For the rest of us, there is usually a process to change. There are some ups and downs. Some parts will be easy and other parts are difficult.

Consider the Change Curve Theory popularized in the 1960’s by Elisabeth Kübler-Ross to explain the grieving process. In this model, most change happens in four stages:

  • Status Quo: a difficult, but familiar time for everyone
  • Disruption: which can be painful for everyone
  • Exploration: an easier time
  • Rebuilding

While not all of these stages are pleasant, history tells us they are generally consistent and happen in this order. And, if we expect them, we can better prepare and prepare those we serve to experience each phase.

2. Develop Empathy

At the heart of many of the changes and tensions we all feel with change sits a single idea: emotions. We all have them and, for most of us, they drive us squarely in the opposite direction from change.
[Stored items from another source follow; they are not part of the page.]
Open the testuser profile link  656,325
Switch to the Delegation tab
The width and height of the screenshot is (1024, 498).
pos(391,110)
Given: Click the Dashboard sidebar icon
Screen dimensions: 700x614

In The Heart of Change, authors Kotter and Cohen put it this way:

Four sets of behaviors commonly stop the launch of needed change. The first is complacency, driven by false pride or arrogance. A second is immobilization, self-protection, a sort of hiding in the closet, driven by fear or panic. Another is you-can’t-make-me-move deviance, driven by anger. The last is a very pessimistic attitude that leads to constant hesitation. Whatever the reason, the consequences are similar.

In other words, until we understand the emotions being experienced (or those that may be experienced in the future) by those we serve, it will be difficult for us to lead them in any direction that is new or unknown to them.

3. Communicate Clearly

Because conflict makes all of us nervous, it can be tempting to avoid it in times of change by using vague or ambiguous language.
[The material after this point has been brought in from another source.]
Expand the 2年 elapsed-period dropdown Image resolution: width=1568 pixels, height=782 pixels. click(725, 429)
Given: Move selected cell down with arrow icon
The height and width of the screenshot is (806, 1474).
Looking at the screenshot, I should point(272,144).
In my own ministry, this has been an Achilles heel. Over and over, I’ve seen (and caused) failure in change or innovation simply because those required to change did not understand the reason, the vision or the processes behind the requested change in behavior.

For adults, unclear communication can result in fear or confusion. For the kids we lead, it’s almost always a catalyst for suspicion and distrust. Because they’re masters at the vague-dodge response, they can sniff out intentional ambiguity miles away.

So what do we do instead? Kotter and Cohen place the bullseye here.

Sending clear, credible, and heartfelt messages about the direction of change . Establishing genuine gut-level buy-in that shows up in how people act. Using words, deeds, and new technologies to unclog communication channels and overcome confusion and distrust.

This strategy makes sense. Why? Because that’s how we want to be treated in change.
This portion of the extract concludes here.